**Task objective**
Write the data out verbatim.

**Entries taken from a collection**
++++++++++
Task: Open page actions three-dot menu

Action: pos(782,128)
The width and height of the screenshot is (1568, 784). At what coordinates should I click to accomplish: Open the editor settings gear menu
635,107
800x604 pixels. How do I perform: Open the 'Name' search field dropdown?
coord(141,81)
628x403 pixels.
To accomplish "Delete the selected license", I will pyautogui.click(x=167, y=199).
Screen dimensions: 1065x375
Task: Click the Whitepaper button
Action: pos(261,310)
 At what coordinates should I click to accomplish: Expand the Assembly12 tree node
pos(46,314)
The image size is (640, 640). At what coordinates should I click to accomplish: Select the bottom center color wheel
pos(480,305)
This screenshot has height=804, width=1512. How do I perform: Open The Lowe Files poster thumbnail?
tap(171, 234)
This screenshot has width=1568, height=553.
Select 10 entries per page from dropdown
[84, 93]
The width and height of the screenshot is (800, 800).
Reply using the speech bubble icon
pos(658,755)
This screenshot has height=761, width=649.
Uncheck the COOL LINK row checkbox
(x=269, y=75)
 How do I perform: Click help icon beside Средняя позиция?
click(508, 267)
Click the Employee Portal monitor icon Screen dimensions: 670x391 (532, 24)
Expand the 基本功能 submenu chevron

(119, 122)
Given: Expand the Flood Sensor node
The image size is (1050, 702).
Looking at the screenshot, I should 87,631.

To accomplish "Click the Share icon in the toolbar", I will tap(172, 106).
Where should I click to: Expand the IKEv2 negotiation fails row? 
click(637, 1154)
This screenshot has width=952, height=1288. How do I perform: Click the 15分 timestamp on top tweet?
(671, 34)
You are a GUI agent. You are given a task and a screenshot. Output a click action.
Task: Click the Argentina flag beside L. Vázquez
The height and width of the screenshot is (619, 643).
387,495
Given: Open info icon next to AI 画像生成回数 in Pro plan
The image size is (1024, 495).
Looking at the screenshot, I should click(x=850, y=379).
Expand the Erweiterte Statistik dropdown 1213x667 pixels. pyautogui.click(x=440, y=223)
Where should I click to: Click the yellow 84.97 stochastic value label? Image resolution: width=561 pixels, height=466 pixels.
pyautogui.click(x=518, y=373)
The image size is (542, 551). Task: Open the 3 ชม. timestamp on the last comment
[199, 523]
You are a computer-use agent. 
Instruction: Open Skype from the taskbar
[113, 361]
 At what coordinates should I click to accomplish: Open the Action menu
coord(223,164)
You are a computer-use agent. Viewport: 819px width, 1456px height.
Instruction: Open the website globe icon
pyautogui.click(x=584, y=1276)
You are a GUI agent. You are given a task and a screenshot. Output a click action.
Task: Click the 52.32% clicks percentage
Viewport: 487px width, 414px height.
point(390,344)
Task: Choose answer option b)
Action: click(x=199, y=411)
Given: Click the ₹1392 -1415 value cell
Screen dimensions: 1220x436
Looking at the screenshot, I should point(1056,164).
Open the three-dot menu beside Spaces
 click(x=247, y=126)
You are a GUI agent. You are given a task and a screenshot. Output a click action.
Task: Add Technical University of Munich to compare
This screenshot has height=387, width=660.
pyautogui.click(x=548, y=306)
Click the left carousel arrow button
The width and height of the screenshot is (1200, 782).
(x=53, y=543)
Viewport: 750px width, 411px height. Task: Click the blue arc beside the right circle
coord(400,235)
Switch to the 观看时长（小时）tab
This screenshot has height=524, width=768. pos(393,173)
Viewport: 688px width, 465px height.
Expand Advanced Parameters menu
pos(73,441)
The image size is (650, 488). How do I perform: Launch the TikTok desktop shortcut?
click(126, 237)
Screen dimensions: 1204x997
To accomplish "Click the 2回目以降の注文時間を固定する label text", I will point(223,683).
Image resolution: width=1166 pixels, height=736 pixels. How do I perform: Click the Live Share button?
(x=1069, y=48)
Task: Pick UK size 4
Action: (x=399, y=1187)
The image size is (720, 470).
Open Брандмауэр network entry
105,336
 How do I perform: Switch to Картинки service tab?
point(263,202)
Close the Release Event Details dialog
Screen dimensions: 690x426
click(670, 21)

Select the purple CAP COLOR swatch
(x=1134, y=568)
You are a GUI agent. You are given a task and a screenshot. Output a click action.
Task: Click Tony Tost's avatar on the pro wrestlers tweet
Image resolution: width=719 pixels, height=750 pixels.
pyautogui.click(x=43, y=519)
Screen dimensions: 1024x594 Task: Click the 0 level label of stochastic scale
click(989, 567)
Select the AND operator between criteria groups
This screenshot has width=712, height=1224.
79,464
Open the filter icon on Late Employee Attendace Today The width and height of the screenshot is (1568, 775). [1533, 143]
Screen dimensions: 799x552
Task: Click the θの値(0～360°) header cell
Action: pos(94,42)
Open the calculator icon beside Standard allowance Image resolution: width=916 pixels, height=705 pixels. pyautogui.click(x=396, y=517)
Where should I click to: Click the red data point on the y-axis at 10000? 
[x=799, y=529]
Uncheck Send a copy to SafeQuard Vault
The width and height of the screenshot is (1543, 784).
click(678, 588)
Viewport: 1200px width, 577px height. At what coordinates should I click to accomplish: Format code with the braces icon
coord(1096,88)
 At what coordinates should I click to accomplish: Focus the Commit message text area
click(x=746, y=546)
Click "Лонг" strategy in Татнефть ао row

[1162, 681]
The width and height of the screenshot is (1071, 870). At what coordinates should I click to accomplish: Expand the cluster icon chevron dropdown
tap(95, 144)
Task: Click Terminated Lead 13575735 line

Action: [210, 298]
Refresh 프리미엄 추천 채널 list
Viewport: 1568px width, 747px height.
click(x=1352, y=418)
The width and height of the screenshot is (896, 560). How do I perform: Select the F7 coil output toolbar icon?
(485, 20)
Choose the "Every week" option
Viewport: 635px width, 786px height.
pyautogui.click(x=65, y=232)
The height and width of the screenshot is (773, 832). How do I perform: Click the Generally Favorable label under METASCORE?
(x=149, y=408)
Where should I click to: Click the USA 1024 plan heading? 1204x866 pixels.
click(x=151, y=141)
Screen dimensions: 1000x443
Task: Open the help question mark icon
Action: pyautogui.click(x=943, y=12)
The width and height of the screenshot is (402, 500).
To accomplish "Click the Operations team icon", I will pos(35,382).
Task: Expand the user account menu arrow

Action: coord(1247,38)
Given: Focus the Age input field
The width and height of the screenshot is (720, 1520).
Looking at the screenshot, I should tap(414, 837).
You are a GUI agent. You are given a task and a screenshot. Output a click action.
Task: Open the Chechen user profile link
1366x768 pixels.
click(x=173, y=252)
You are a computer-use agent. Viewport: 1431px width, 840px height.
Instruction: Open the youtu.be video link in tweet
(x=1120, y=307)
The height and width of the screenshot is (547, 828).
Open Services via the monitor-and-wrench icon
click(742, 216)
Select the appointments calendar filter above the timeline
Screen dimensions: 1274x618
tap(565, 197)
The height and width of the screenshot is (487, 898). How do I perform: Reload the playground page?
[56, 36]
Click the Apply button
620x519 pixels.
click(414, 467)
++++++++++
**Answer to this task**
Task: Open page actions three-dot menu

Action: pos(782,128)
The width and height of the screenshot is (1568, 784). At what coordinates should I click to accomplish: Open the editor settings gear menu
635,107
800x604 pixels. How do I perform: Open the 'Name' search field dropdown?
coord(141,81)
628x403 pixels.
To accomplish "Delete the selected license", I will pyautogui.click(x=167, y=199).
Screen dimensions: 1065x375
Task: Click the Whitepaper button
Action: pos(261,310)
 At what coordinates should I click to accomplish: Expand the Assembly12 tree node
pos(46,314)
The image size is (640, 640). At what coordinates should I click to accomplish: Select the bottom center color wheel
pos(480,305)
This screenshot has height=804, width=1512. How do I perform: Open The Lowe Files poster thumbnail?
tap(171, 234)
This screenshot has width=1568, height=553.
Select 10 entries per page from dropdown
[84, 93]
The width and height of the screenshot is (800, 800).
Reply using the speech bubble icon
pos(658,755)
This screenshot has height=761, width=649.
Uncheck the COOL LINK row checkbox
(x=269, y=75)
 How do I perform: Click help icon beside Средняя позиция?
click(508, 267)
Click the Employee Portal monitor icon Screen dimensions: 670x391 (532, 24)
Expand the 基本功能 submenu chevron

(119, 122)
Given: Expand the Flood Sensor node
The image size is (1050, 702).
Looking at the screenshot, I should 87,631.

To accomplish "Click the Share icon in the toolbar", I will tap(172, 106).
Where should I click to: Expand the IKEv2 negotiation fails row? 
click(637, 1154)
This screenshot has width=952, height=1288. How do I perform: Click the 15分 timestamp on top tweet?
(671, 34)
You are a GUI agent. You are given a task and a screenshot. Output a click action.
Task: Click the Argentina flag beside L. Vázquez
The height and width of the screenshot is (619, 643).
387,495
Given: Open info icon next to AI 画像生成回数 in Pro plan
The image size is (1024, 495).
Looking at the screenshot, I should click(x=850, y=379).
Expand the Erweiterte Statistik dropdown 1213x667 pixels. pyautogui.click(x=440, y=223)
Where should I click to: Click the yellow 84.97 stochastic value label? Image resolution: width=561 pixels, height=466 pixels.
pyautogui.click(x=518, y=373)
The image size is (542, 551). Task: Open the 3 ชม. timestamp on the last comment
[199, 523]
You are a computer-use agent. 
Instruction: Open Skype from the taskbar
[113, 361]
 At what coordinates should I click to accomplish: Open the Action menu
coord(223,164)
You are a computer-use agent. Viewport: 819px width, 1456px height.
Instruction: Open the website globe icon
pyautogui.click(x=584, y=1276)
You are a GUI agent. You are given a task and a screenshot. Output a click action.
Task: Click the 52.32% clicks percentage
Viewport: 487px width, 414px height.
point(390,344)
Task: Choose answer option b)
Action: click(x=199, y=411)
Given: Click the ₹1392 -1415 value cell
Screen dimensions: 1220x436
Looking at the screenshot, I should point(1056,164).
Open the three-dot menu beside Spaces
 click(x=247, y=126)
You are a GUI agent. You are given a task and a screenshot. Output a click action.
Task: Add Technical University of Munich to compare
This screenshot has height=387, width=660.
pyautogui.click(x=548, y=306)
Click the left carousel arrow button
The width and height of the screenshot is (1200, 782).
(x=53, y=543)
Viewport: 750px width, 411px height. Task: Click the blue arc beside the right circle
coord(400,235)
Switch to the 观看时长（小时）tab
This screenshot has height=524, width=768. pos(393,173)
Viewport: 688px width, 465px height.
Expand Advanced Parameters menu
pos(73,441)
The image size is (650, 488). How do I perform: Launch the TikTok desktop shortcut?
click(126, 237)
Screen dimensions: 1204x997
To accomplish "Click the 2回目以降の注文時間を固定する label text", I will point(223,683).
Image resolution: width=1166 pixels, height=736 pixels. How do I perform: Click the Live Share button?
(x=1069, y=48)
Task: Pick UK size 4
Action: (x=399, y=1187)
The image size is (720, 470).
Open Брандмауэр network entry
105,336
 How do I perform: Switch to Картинки service tab?
point(263,202)
Close the Release Event Details dialog
Screen dimensions: 690x426
click(670, 21)

Select the purple CAP COLOR swatch
(x=1134, y=568)
You are a GUI agent. You are given a task and a screenshot. Output a click action.
Task: Click Tony Tost's avatar on the pro wrestlers tweet
Image resolution: width=719 pixels, height=750 pixels.
pyautogui.click(x=43, y=519)
Screen dimensions: 1024x594 Task: Click the 0 level label of stochastic scale
click(989, 567)
Select the AND operator between criteria groups
This screenshot has width=712, height=1224.
79,464
Open the filter icon on Late Employee Attendace Today The width and height of the screenshot is (1568, 775). [1533, 143]
Screen dimensions: 799x552
Task: Click the θの値(0～360°) header cell
Action: pos(94,42)
Open the calculator icon beside Standard allowance Image resolution: width=916 pixels, height=705 pixels. pyautogui.click(x=396, y=517)
Where should I click to: Click the red data point on the y-axis at 10000? 
[x=799, y=529]
Uncheck Send a copy to SafeQuard Vault
The width and height of the screenshot is (1543, 784).
click(678, 588)
Viewport: 1200px width, 577px height. At what coordinates should I click to accomplish: Format code with the braces icon
coord(1096,88)
 At what coordinates should I click to accomplish: Focus the Commit message text area
click(x=746, y=546)
Click "Лонг" strategy in Татнефть ао row

[1162, 681]
The width and height of the screenshot is (1071, 870). At what coordinates should I click to accomplish: Expand the cluster icon chevron dropdown
tap(95, 144)
Task: Click Terminated Lead 13575735 line

Action: [210, 298]
Refresh 프리미엄 추천 채널 list
Viewport: 1568px width, 747px height.
click(x=1352, y=418)
The width and height of the screenshot is (896, 560). How do I perform: Select the F7 coil output toolbar icon?
(485, 20)
Choose the "Every week" option
Viewport: 635px width, 786px height.
pyautogui.click(x=65, y=232)
The height and width of the screenshot is (773, 832). How do I perform: Click the Generally Favorable label under METASCORE?
(x=149, y=408)
Where should I click to: Click the USA 1024 plan heading? 1204x866 pixels.
click(x=151, y=141)
Screen dimensions: 1000x443
Task: Open the help question mark icon
Action: pyautogui.click(x=943, y=12)
The width and height of the screenshot is (402, 500).
To accomplish "Click the Operations team icon", I will pos(35,382).
Task: Expand the user account menu arrow

Action: coord(1247,38)
Given: Focus the Age input field
The width and height of the screenshot is (720, 1520).
Looking at the screenshot, I should tap(414, 837).
You are a GUI agent. You are given a task and a screenshot. Output a click action.
Task: Open the Chechen user profile link
1366x768 pixels.
click(x=173, y=252)
You are a computer-use agent. Viewport: 1431px width, 840px height.
Instruction: Open the youtu.be video link in tweet
(x=1120, y=307)
The height and width of the screenshot is (547, 828).
Open Services via the monitor-and-wrench icon
click(742, 216)
Select the appointments calendar filter above the timeline
Screen dimensions: 1274x618
tap(565, 197)
The height and width of the screenshot is (487, 898). How do I perform: Reload the playground page?
[56, 36]
Click the Apply button
620x519 pixels.
click(414, 467)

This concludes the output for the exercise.